Lies and Sorcery was published in 1948 to much praise. Natalia Ginzburg later recalled reading an early manuscript and being “filled with vitality and joy.” This, reader, can be described as nothing but a totally insane reaction to the text. Morante’s husband, Alberto Moravia, called the novel genius. Slightly less insane. Italo Calvino called it a “serious novel” that “successfully penetrates to the bone,” which I would say is more in line with my experience of it.
The novel is set around the turn of the 20th century in southern Italy, and tells the story of one family over three generations, as narrated by Elisa, the youngest member of the clan and sole survivor. We learn in the introduction that Elisa’s parents—Anna and Francesco—have been dead for several years. Upon their death, she was adopted by a fallen woman, Rosaria, who she has lived with in relative isolation for the past several years. At the opening of the book, Rosaria has died, leaving Elisa completely alone in the world.
Alone, that is, save for the ghosts of her ancestors. During the years she lived with Rosaria, Elisa often shut herself up in her room fantasizing about her ancestors and their grand romantic lives. In her mind they were princes, saints, dukes and queens. She spun stories to entertain herself in her solitude—spurning Rosaria’s unsavory lifestyle—and she began to believe her own stories. When she finds herself truly alone, these fantastical ghosts abandon her too and are replaced with memory.
Elisa finds that she can suddenly remember, with great precision, her entire past, and not just that—she can remember the pasts of her dead ancestors as well, the true version of events. She says, “Things I never knew about I now understood and I could retrace their lives from the beginning, as if their experiences were mine.” These memories come to her in light early morning dreams, whispered in the voices of her ancestors. She rises and each morning “like a faithful secretary” writes it all down. And this is how the story begins.

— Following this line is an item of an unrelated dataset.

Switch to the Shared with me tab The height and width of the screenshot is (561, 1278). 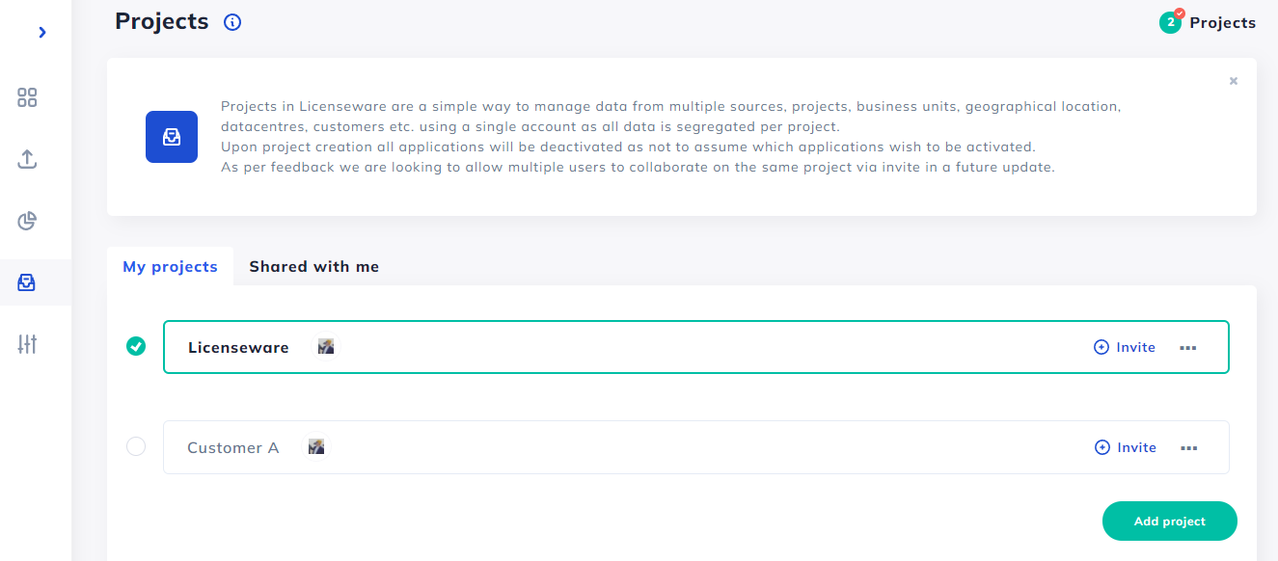[314, 267]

We meet Cesira, Elisa’s maternal grandmother, who grew up in a middle class family but had too high a sense of herself and too great of ambitions to continue in that station. She catches herself a nobleman, Teodoro, though much to her chagrin his family disowns and disinherits him in response to their marriage. Teodoro, Cesira and soon enough their daughter, Anna, are plunged into debt. In Anna’s early life, Cesira’s overwhelming disappointment and resultant hardness contrast with Teodoro’s good nature and charm. Though the family lives in near poverty, Teodoro regales Anna with embellished stories of his noble upbringing (not unlike the stories Elisa spins for herself two generations later) and instills in her that unwarranted and poisonous sense of her own superiority. Like her mother and father, Anna will contend with the feeling that she deserves better—that she is better—than what she has for the rest of her life.
This is in some ways the center of the novel: the terrible restriction of the traditional (archaic?) social and class structures that were still so prominent in Italy during this time. Morante puts the effects of such repression on full display in her characters, each one more miserable and unlikeable than the last. The poor are bitter, the rich careless. No one wins, but no alternative is presented. Even poor little Elisa, who comes into the world when Anna, after a life altering brush with her noble cousin Edoardo, is driven to marry Francesco by bitter necessity, is hardly a compelling character. I pitied her, but that was about the extent of it.
As I soldiered through, I found myself wondering what the point was. There were moments where I expected Morante to stake a claim or take a perspective. For a section of the novel, young Francesco is captivated by Marx and dreams of creating a more equal world, but his drive doubles back on itself and goes nowhere. Beyond painting a striking portrait of one troubled family against very particular social and economic backdrop, Morante doesn’t offer a path out of the trouble, until you realize that she actually already did, on page 24 at that. At the end of Elisa’s introduction she confides in her reader: “Perhaps by reconstructing my family’s story, I will finally be able to solve the mystery of my childhood as well as discover the truth behind all the other family myths…This is why I obey their voices and write. Who knows, perhaps with their help I may at last be able to leave this room.”
It’s worth noting that Elena Ferrante (whoever she is) cites Morante as one of her major influences. For Ferrante lovers, Lies and Sorcery may be a compelling text if only to place Ferrante’s work within the larger context of the Italian novel. It’s been a while, but I remember loving the Neapolitan Quartet. Ferrante is certainly unflinching when it comes to the flaws of her characters, but I remember rooting for them nonetheless, liking them flaws and all. Consider this your warning: not so with Lies and Sorcery.